Introduction
In 2026, working with Large Language Models (LLMs) is no longer a novelty — it’s a core competency for developers, data scientists, and product teams. Whether you’re fine-tuning a model on proprietary data, building a Retrieval-Augmented Generation (RAG) pipeline, or simply crafting better prompts, the quality of your output depends heavily on how you communicate with the model. But here’s the catch: most practitioners still rely on guesswork rather than structured prompt collections. This article changes that.

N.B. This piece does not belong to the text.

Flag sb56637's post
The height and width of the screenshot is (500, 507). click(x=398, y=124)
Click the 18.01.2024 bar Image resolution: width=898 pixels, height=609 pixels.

We’ve curated 30 expert-level prompts organized into three categories: basic (for everyday use), advanced (for RAG and context management), and expert (for fine-tuning, injection detection, and system-level optimization). Each prompt includes a clear task, the exact prompt text, and an example result — so you can copy, adapt, and deploy immediately. By the end, you’ll have a ready-to-use toolkit that covers the full spectrum of LLM interaction, from simple summarization to complex multi-turn reasoning with external knowledge bases.
Why Prompt Engineering Still Matters in 2026
Some claim that with better models, prompt engineering becomes obsolete. That’s false. Even the most advanced LLMs — like GPT-5, Claude 4, or open-source alternatives such as Llama 4 and Mistral Large — benefit from structured input. According to a 2025 study by Anthropic, well-structured prompts improve output accuracy by an average of 22% compared to naive prompts, regardless of model size. The key insight: prompts are not just instructions — they are constraints that shape the model’s attention distribution.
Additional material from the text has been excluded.